— Task inputs —
********************

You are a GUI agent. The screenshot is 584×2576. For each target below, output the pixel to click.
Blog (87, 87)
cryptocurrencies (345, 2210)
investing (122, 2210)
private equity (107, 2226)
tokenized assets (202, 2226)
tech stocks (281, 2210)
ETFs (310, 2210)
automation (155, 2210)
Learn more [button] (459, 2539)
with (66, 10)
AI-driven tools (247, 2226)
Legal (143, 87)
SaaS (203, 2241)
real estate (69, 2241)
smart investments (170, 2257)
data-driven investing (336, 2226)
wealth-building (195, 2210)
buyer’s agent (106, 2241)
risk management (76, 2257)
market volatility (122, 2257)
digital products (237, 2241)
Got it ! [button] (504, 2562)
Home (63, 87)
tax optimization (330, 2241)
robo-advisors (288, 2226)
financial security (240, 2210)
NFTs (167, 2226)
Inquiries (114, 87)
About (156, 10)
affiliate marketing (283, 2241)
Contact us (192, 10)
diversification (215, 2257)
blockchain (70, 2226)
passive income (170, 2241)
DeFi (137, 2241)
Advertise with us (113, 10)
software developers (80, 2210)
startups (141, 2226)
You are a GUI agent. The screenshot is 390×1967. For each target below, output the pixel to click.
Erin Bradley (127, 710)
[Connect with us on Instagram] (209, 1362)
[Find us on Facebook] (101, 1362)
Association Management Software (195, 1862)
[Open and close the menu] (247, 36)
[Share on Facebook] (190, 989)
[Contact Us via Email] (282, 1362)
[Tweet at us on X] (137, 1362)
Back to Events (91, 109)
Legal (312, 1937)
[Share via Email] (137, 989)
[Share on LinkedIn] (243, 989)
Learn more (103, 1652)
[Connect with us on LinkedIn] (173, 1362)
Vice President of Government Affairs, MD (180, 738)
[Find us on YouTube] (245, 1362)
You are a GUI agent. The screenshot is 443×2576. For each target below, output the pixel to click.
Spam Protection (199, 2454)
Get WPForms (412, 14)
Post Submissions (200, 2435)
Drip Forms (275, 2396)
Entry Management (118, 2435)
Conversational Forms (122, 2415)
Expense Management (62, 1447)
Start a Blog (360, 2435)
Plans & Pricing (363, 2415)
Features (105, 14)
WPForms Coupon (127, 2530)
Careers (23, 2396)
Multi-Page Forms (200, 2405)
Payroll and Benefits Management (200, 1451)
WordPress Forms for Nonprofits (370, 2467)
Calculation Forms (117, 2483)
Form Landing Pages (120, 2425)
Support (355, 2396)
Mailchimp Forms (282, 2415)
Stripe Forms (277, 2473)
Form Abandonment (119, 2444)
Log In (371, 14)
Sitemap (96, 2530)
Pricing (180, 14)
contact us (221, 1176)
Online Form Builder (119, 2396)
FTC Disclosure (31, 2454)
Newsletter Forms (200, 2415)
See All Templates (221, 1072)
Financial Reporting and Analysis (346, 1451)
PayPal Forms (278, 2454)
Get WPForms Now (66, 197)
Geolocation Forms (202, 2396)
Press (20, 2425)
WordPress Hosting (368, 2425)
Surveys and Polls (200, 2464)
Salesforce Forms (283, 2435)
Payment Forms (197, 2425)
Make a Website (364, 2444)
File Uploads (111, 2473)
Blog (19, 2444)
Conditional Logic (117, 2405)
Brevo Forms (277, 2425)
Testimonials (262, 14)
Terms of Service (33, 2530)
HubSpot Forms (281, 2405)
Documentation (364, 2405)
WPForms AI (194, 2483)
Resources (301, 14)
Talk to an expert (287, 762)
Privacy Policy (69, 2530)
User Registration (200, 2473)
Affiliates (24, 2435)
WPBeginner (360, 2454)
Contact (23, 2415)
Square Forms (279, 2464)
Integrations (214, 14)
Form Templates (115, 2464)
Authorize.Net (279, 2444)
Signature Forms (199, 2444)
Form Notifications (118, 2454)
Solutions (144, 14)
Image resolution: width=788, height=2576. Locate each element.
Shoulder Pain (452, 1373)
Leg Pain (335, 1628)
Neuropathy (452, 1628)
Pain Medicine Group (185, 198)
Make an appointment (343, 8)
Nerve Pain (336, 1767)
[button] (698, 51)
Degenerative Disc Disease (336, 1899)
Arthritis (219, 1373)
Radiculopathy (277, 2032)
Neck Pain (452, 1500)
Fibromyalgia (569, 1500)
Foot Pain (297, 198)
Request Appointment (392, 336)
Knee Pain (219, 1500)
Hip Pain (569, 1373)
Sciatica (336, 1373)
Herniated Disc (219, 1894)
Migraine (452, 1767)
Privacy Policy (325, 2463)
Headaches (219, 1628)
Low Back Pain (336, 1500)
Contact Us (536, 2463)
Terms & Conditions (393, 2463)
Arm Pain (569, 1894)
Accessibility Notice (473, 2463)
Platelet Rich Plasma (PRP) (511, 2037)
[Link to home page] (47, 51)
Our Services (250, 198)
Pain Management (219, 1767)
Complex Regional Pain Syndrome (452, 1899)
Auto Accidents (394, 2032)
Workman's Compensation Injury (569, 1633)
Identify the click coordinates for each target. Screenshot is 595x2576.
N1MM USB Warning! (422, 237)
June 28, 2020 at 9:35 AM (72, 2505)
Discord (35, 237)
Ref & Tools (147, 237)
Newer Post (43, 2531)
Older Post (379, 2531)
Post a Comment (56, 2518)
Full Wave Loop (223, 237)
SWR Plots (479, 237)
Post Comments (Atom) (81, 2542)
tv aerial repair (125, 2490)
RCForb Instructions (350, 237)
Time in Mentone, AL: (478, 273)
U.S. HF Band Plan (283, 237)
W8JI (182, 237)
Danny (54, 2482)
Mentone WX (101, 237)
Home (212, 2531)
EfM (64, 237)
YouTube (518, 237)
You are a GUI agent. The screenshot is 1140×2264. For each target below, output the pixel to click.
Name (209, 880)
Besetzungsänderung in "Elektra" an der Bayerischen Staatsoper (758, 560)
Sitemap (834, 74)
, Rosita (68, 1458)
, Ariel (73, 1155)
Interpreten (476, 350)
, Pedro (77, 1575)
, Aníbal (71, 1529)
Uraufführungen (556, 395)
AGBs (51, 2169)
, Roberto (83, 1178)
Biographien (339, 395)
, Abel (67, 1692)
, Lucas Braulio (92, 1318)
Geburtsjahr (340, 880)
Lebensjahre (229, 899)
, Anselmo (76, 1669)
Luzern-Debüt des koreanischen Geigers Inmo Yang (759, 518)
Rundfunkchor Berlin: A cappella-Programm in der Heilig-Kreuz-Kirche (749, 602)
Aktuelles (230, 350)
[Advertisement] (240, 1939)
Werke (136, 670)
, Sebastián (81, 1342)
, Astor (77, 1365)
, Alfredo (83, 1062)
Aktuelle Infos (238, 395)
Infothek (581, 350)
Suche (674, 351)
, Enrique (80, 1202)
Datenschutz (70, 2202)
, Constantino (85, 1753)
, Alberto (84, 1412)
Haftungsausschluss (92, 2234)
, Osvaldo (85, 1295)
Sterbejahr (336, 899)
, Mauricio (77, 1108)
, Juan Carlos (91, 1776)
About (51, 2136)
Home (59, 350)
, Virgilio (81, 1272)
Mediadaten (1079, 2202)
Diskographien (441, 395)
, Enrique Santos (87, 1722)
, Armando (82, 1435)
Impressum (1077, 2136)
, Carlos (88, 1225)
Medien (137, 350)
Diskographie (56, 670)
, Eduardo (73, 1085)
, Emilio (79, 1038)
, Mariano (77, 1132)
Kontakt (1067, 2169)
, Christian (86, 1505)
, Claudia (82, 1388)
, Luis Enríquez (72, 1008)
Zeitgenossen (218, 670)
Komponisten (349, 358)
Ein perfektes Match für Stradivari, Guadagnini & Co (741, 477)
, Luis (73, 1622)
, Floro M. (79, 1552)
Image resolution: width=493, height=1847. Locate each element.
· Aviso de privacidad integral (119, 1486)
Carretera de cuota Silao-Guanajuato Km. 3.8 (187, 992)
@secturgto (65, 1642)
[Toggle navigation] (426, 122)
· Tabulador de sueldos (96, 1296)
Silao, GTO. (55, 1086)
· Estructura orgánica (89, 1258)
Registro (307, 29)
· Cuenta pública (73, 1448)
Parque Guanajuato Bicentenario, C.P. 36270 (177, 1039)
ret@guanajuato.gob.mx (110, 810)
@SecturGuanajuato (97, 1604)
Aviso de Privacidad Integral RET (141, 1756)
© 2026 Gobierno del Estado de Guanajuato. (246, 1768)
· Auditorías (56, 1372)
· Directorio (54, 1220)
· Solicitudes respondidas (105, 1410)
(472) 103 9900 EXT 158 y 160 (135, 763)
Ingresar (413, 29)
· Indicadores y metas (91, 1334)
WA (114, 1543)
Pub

********************

— Problem statement —
Quote the lines from the one containing "passive income (170, 2241)" through the one containing "Features (105, 14)", with both of those lines included.

— Exercise result —
passive income (170, 2241)
DeFi (137, 2241)
Advertise with us (113, 10)
software developers (80, 2210)
startups (141, 2226)
You are a GUI agent. The screenshot is 390×1967. For each target below, output the pixel to click.
Erin Bradley (127, 710)
[Connect with us on Instagram] (209, 1362)
[Find us on Facebook] (101, 1362)
Association Management Software (195, 1862)
[Open and close the menu] (247, 36)
[Share on Facebook] (190, 989)
[Contact Us via Email] (282, 1362)
[Tweet at us on X] (137, 1362)
Back to Events (91, 109)
Legal (312, 1937)
[Share via Email] (137, 989)
[Share on LinkedIn] (243, 989)
Learn more (103, 1652)
[Connect with us on LinkedIn] (173, 1362)
Vice President of Government Affairs, MD (180, 738)
[Find us on YouTube] (245, 1362)
You are a GUI agent. The screenshot is 443×2576. For each target below, output the pixel to click.
Spam Protection (199, 2454)
Get WPForms (412, 14)
Post Submissions (200, 2435)
Drip Forms (275, 2396)
Entry Management (118, 2435)
Conversational Forms (122, 2415)
Expense Management (62, 1447)
Start a Blog (360, 2435)
Plans & Pricing (363, 2415)
Features (105, 14)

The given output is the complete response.